MATLAB: How to extract differnt size submatrices out of a larger one using a for loop

extract matricesvlookup

Hi,
I have a matrix 3 by 862 representing the results of 5 samples stacked vertically. The samples are all of different sizes. The columns are 1) Sample ID (ID), 2) Depth (D) and 3)Turbidity (T). eg.
ID D T
- - -
- - -
n n n
I would like to extract the 5 samples into their own matrices using the first column ID to separate them similar to the Vlookup function in excel so I can then conduct subsequent calcs. I know how to manually extract samples, using:
S1=ID==1;
D1=D(S1);
T1=T(S1);
Summary=[D1 T1]
To extract sample 1, however, I am looking for a way to automate this. i.e. extract all the samples at the same time and ideally the ability to handle different numbers of samples. I think I need to loop, but can not get it to work and am becoming confused because not other examples that I have found rely on using one column (ID in my case) to separate and then extract other data based on this.
Thanks Matt

Best Answer

Presuming the answer to question above is "yes", you've got the right idea; as for processing multiple you simply make the ID a variable instead of a constant.

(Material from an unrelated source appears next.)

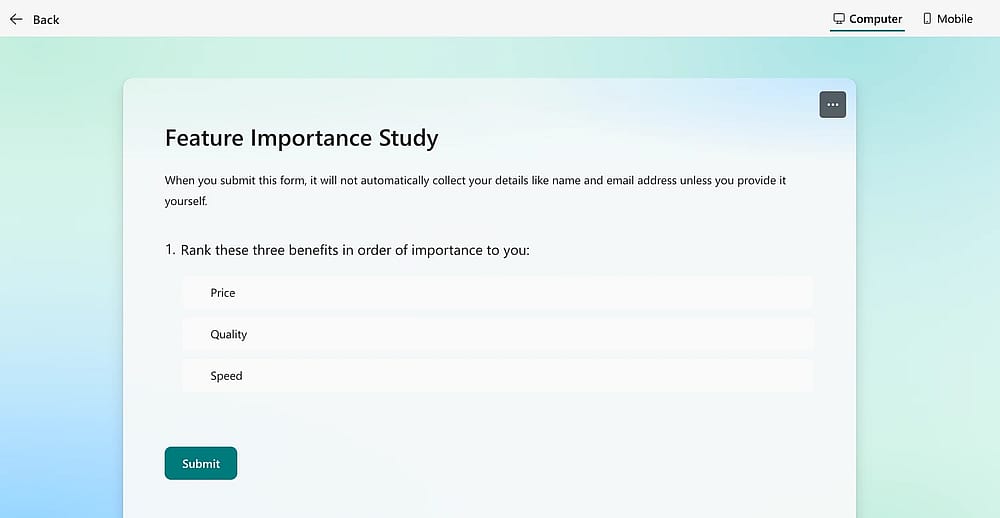Screen dimensions: 1000x518
Task: Select the Speed ranking option
Action: pos(497,376)
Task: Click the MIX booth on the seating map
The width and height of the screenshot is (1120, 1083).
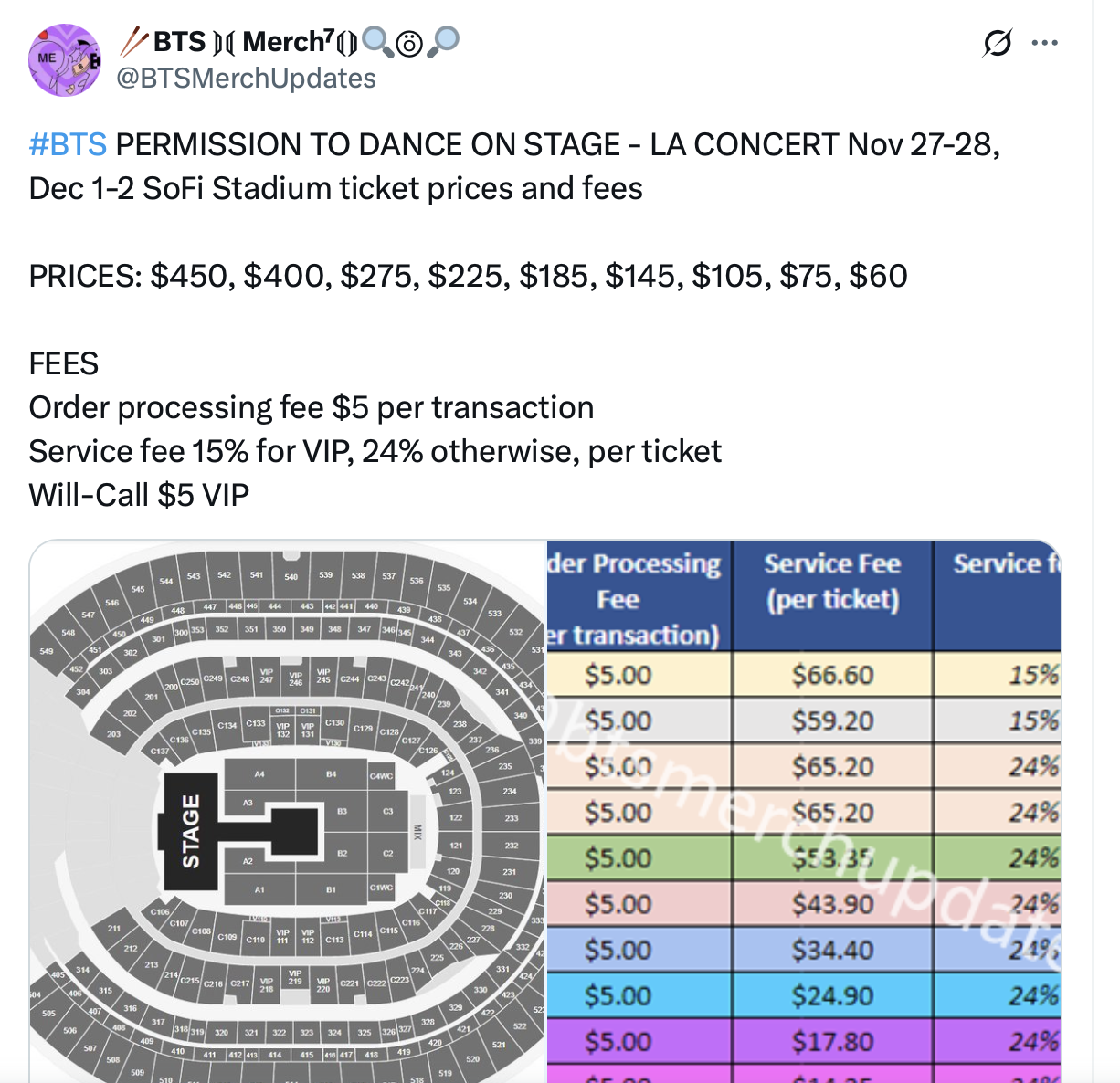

If the numbers aren't sequential and known a priori, unique is one good way to build the iterator set--
IDs=unique(D(:,1)); % unique IDs in the set
for i=1:length(IDs)
ix=D(:,1)==IDs(i); % logical over ith ID
res=yourprocessingfunction(D(ix,2),D(ix,3));
% do whatever with the results for this case here
...
end
The above is for a function written with two arguments for the two variables, you could also create it to handle an [X Y] array as you wrote above simply but recasting just a little--
res=yourprocessingfunction(D(ix,2:3));
which simply selects the two columns concurrently.
The differing sizes comes along "for free, automagically" in the result of the selection of the matching items; if need to know that you simply use size or otherwise query the result to ascertain what that number is. Note that sum(ix) will be that number as one alternate way amongst many.
Or, of course, there are selection tools built into the dataset object that can be used if cast the original data into that form instead of just the array.